Rubin said he was transformed by the 10-day visit, during which he saw the Holocaust Museum, the battlefields of Masada and the Golan Heights, the ancient Western Wall and modern nightclubs, the Negev Desert and the Dead Sea. Now he reads the Jerusalem Post online every morning, and he has applied for a job with a Jewish community organization and went to a Rosh Hashana service last week for the first time in a few years.

“Going to Israel really opened my eyes to what the Jewish people have gone through to survive,” Rubin said. “It’s really made me want to do what I can to support Israel.”

The program, called Taglit-birthright israel, is an unparalleled effort among ethnic communities that are working to reconnect young Americans with the lands of their ancestors. Other communities also attempt to forge ties -- the Japanese government sends a dozen or so young Japanese American leaders to Japan each year and Taiwan’s government sends about 1,000 Chinese Americans to the island in an annual program dubbed “the love boat.”

But the Jewish program dwarfs those numbers. Since its inception in December 1999, the birthright program has sent 150,000 young Jews, most of them from North America, to Israel. Initially funded by Jewish philanthropists Charles Bronfman, Michael Steinhardt and others, the $80-million annual program is now financed by individuals, Jewish community organizations and the Israeli government.

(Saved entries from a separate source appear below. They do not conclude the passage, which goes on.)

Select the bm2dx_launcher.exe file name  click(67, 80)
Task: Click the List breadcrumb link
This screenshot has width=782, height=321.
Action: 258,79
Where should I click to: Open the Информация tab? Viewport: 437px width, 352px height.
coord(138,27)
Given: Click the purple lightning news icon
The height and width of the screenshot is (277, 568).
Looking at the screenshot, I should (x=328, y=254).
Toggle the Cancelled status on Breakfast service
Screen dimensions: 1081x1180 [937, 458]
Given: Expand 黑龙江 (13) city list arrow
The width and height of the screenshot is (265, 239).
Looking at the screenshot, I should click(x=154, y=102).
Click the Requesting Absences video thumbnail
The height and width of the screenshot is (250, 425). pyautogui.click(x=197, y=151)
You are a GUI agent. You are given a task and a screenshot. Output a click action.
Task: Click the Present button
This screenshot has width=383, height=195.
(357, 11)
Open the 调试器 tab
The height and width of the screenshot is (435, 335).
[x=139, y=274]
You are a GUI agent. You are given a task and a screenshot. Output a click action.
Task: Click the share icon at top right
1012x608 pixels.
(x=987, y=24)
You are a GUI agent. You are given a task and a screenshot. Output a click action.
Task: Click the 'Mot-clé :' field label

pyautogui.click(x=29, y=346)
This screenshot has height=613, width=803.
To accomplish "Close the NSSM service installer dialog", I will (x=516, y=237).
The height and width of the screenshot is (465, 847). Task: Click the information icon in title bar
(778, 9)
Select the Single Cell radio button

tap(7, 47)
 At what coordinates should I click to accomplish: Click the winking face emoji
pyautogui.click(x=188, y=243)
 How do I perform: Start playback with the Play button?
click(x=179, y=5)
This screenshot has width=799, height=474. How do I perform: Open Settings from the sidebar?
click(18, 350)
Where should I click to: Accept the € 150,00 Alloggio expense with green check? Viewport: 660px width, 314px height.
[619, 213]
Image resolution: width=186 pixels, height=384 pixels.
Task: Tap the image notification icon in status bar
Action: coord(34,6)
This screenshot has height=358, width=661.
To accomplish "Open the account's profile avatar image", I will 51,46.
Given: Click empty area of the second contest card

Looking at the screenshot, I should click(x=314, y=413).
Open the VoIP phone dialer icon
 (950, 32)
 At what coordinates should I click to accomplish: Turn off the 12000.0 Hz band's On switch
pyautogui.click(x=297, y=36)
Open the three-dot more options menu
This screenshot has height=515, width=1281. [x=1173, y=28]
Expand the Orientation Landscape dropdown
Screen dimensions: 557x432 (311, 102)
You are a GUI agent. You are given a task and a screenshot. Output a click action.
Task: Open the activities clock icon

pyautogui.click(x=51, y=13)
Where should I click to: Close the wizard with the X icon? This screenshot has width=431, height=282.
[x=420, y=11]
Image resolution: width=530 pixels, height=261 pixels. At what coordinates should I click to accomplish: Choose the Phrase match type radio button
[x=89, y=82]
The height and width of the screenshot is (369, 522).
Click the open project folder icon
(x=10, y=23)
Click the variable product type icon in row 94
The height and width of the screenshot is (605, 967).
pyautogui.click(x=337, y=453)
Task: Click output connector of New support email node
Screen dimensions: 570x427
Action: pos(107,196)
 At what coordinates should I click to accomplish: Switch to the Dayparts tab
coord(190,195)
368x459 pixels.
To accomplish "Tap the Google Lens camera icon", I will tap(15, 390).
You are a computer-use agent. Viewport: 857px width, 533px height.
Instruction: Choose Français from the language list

“I don’t think there’s really any community quite like American Jews in trying so hard to maintain this link,” said Don Nakanishi, director of the UCLA Asian American Studies Center. “In social science literature,” Nakanishi said, “there’s a straight linear line, with every generation showing greater acculturation and distance from where people came from.” Indeed, the decline in attachment to Israel among youths has, for some, stirred fears that the Jewish state’s survival could be at stake if American Jews begin to withdraw their financial support and political firepower.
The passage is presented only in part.